Sand asked in Arts & HumanitiesHistory · 8 years ago

The main purpose of the Freedmen's Bureau was to?

The main purpose of the Freedmen's Bureau was to

a. oversee relations between former masters and slaves.

b. implement the process of land redistribution.

c. deny access to legal redress for white southerners.

d. punish former slave holders.

e. get the Fourteenth Amendment passed.

3 Answers

  • 8 years ago
    Favorite Answer

    I would have say that the answer to this question is this: a. oversee relations between former masters and slaves.

    In 1865, the main purpose of the Freedmen's Bureau was to provide emergency food, housing, and medical aid to black and white refugees in the war-ravaged South. It also helped reunite families divided by slave sales. By late 1865, the Bureau focused its work on helping the Freedmen (freed slaves) adjust to new conditions. Its main job was setting up work opportunities and supervising labor contracts. In effect, the Bureau soon became a military court that handled legal issues regarding the Freedmen. By 1866, it was providing a base for political mobilization; many officials became carpetbaggers and as Republican activists entered southern politics. Conservative whites resented the Bureau, which became a major issue in the election of 1866. The Radical Republicans won that election and blocked efforts of President Johnson to abolish the agency.

    Most agents were northern white army veterans. George T. Ruby, a northerner who served first with the Louisiana's Army and moved to Texas in 1866, was one of only a handful of American black agents. Ruby's organizational experience and travels throughout Texas gave him the necessary skills to later become one of only two blacks to serve in the Texas legislature during Reconstruction (Crouch).

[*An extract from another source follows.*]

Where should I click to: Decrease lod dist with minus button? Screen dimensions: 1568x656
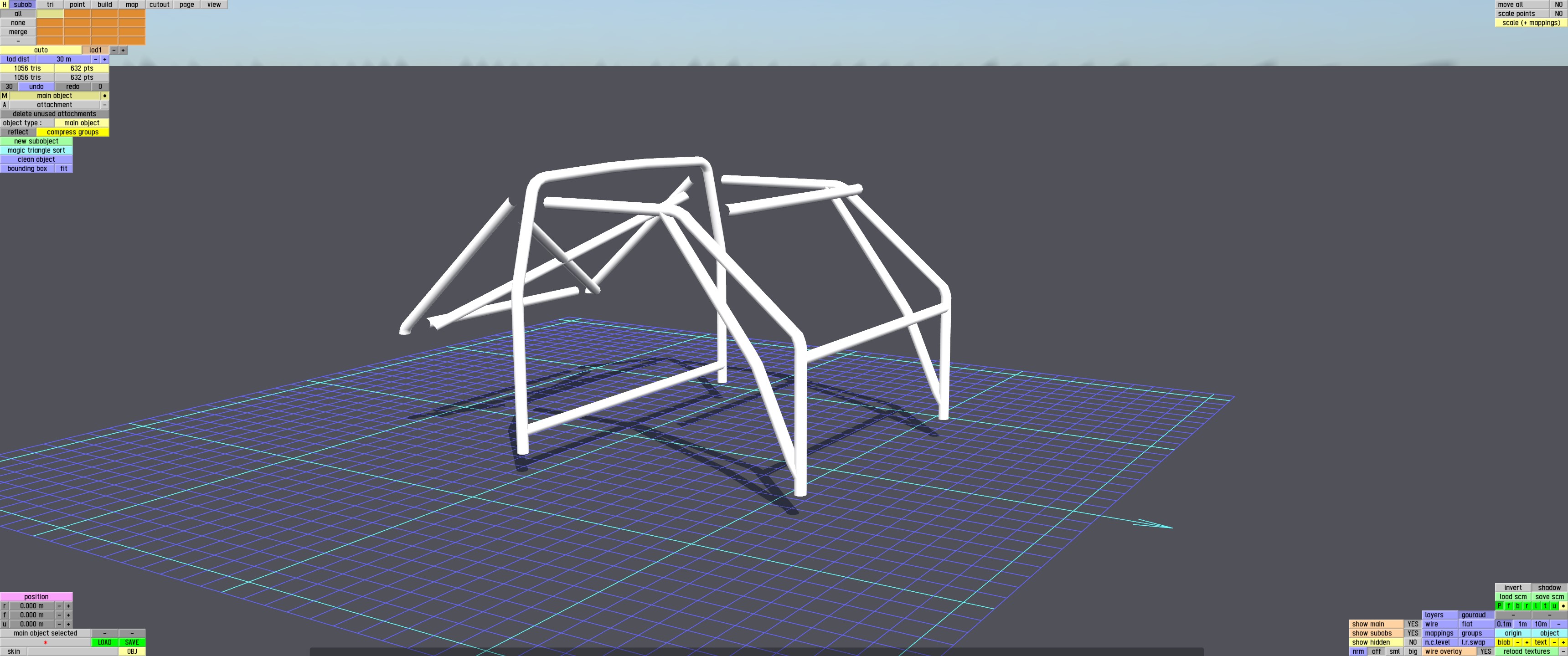pyautogui.click(x=96, y=59)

    Regarding the overall administration, one historian concluded that Howard had a "loose way of interpreting the law to fit his needs....He frequently was too ready to follow the spirit rather than the letter of the law" (Carpenter). Howard's loose interpretation of the legislation creating the Bureau allowed it to help blacks in many creative ways. For example, in spending five million dollars for schools between 1865 and 1871, Howard used money that was supposed to go for repairs toward construction of new school buildings; money allocated for rent was used to pay teachers. Bureau agents sometimes falsely suggested to Freedmen that the plantation lands of their former owners would be divided up and given to them if they voted Republican.

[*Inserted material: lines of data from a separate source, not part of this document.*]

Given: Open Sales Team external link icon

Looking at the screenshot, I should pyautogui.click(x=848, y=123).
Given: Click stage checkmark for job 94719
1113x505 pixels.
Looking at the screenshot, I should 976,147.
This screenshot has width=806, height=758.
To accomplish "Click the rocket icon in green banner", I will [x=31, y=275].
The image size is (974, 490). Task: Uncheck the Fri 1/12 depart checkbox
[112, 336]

    At the state level, Bureau officials strived to be fair to both freedmen and employers. Although some of their subordinate agents were unscrupulous or incompetent, the majority of local Bureau agents were hindered in carrying out their duties by the opposition of anti-black elements (which included the KKK and radical liberal Democrats), the lack of a military presence to enforce their authority, and an excessive amount of paperwork (Cimbala).

    Source(s): Carpenter, John. "Sword and Olive Branch: Oliver Otis Howard." 2nd ed. Bronx: Fordham University P, 1999. Print. Cimbala, Paul. "On the Front Line of Freedom: Freedmen's Bureau Officers and Agents in Reconstruction Georgia, 1865-1868." Georgia Historical Quarterly 76 (1993): 577-611. Print. Crouch, Barry. "The Freedmen's Bureau and Black Texans." Austin: U of Texas P, 1992. Print.
  • 4 years ago

    The freedman's beureau became into customary by congress for the time of the reconstruction to help former slaves and undesirable whites in the south. They presented nutrients, clothing, look after, and education installation greater beneficial than 40 hospitals, around 4,000 colleges, sixty one commercial institutes, and seventy 4 instructor-education centers. Enrollment of 5-19 365 days previous blacks and minorities in the previous the civil war became into under 5% by 1880 partly because of the artwork of the freedman's bureau over 30% of blacks and different minorities have been enrolled as damaging to approximately 60% of whites on the time.

  • 8 years ago


Still have questions? Get your answers by asking now.